The Pinewood Hospital was a hospital in Pinewood, near Crowthorne, England, for the treatment of people suffering from tuberculosis. It was located in a pine wood as pine trees were thought to be beneficial in the treatment of the disease. It opened as the London Open Air Sanatorium in 1901 before becoming the Pinewood Sanatorium. It treated casualties of the First and Second World Wars and after the second, began to treat general thoracic patients as tuberculosis became less prevalent. It closed in 1966.

==History==
The London Open Air Sanatorium was opened by the National Association for the Prevention of Tuberculosis in 1901 for the treatment of tuberculosis patients. They had purchased the 82-acre site in 1898, following a meeting convened at Marlborough House by the Prince of Wales (later King Edward VII). It was sited in a pine forest at Pine Wood (later Pinewood) in Berkshire as pine trees were thought to be beneficial for tuberculosis patients, and initially accommodated 64 male patients.

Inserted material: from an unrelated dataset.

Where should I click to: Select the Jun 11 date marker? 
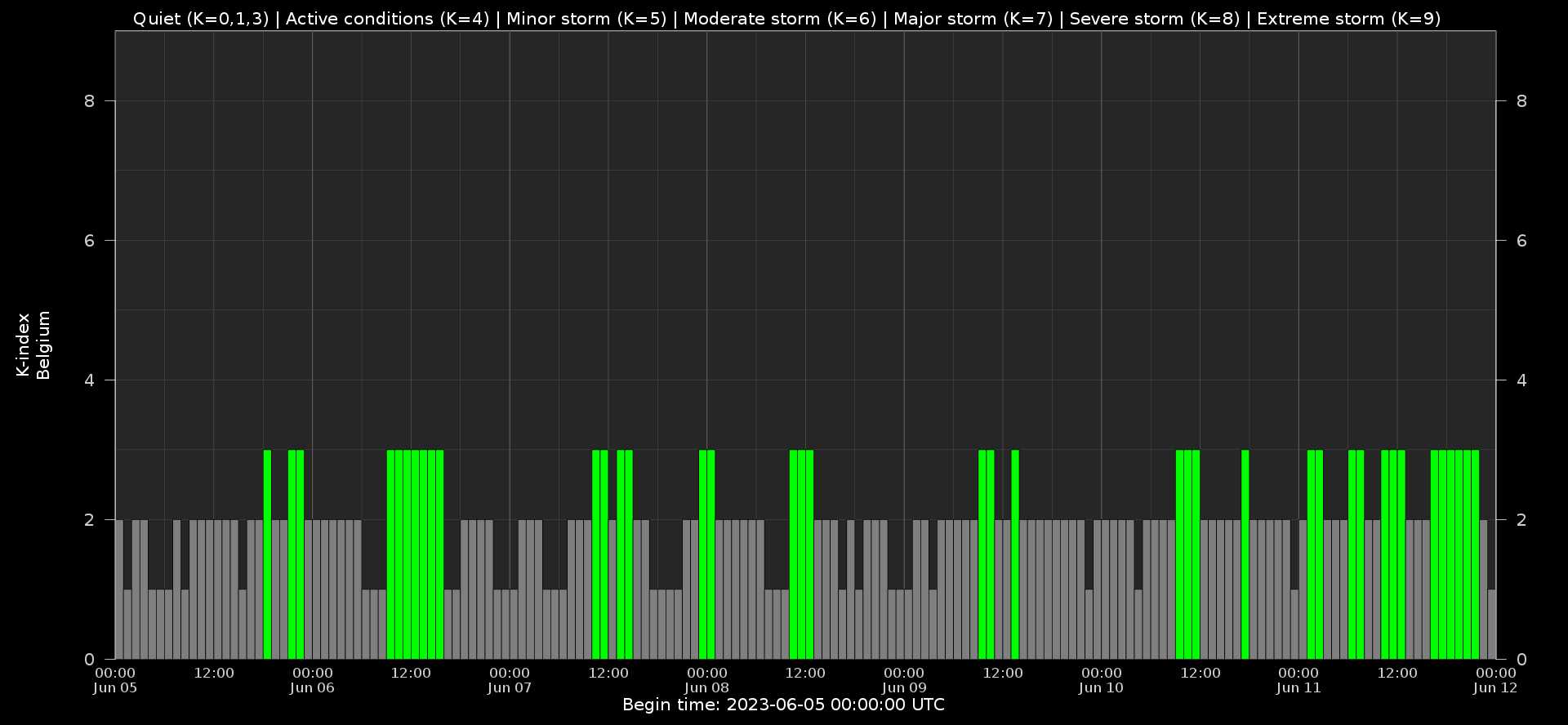pyautogui.click(x=1298, y=680)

During the First World War the sanatorium was used to treat victims of gas warfare.

The Public Health (Prevention and Treatment of Disease) Act 1913, authorised the Metropolitan Asylums Board to treat those with tuberculosis. They acquired the organisation in 1919 and renamed it Pinewood Sanatorium. It opened on 7 July 1919.

The Metropolitan Asylums Board was taken over by the London County Council in 1929 and the sanatorium became a Special Hospital under the council's public health department. During the Second World War, it took some civilians, but was used predominantly for servicemen and by the Canadian Red Cross and Air Force who enlarged it by building wooden huts.

After the war, it became a cottage hospital. In 1952, a student rehabilitation unit was opened at the hospital. Up to 18 male students with tuberculosis from around the British Isles were offered convalescence in a "detached and self-contained ward". Entry criteria included being full-time, male and non-infectious, that is, sputum culture negative. The student patients were visited by their tutors so that their studies were not interrupted. In the main building, the first floor was used as the women's ward while the ground floor was used for surgical cases and the men accommodated in wooden huts.

In 1954, Norah Schuster set up the first pathology department at the hospital, in a wooden hut adapted for the purpose, as tuberculosis became less prevalent and the hospital began to see more patients with general thoracic disease. For instance, over three years the hospital saw about 20 cases of aspergillosis. In 1960, the hospital had 230 beds including a specialist unit for bronchitis patients and the student unit.

==Buildings==
The main buildings were laid out to form a south-facing arc with a medical residence in the middle and two-storey wings with 16 rooms per floor, each with large windows to provide patients with light and fresh air. At the back was a corridor allowing access to toilets and a kitchen, and a dining-hall which was also used for recreation. The kitchens and female staff accommodation was to the north with the disinfecting rooms, laundry, and boiler-house. To the east was an isolation block reserved for cases of acute exanthemata. Patients were charged three guineas per week and typically stayed for at least six months.

== Clinical staff ==
Pathologist Norah Schuster worked at Pinewood Hospital from 1954 until her retirement in 1959.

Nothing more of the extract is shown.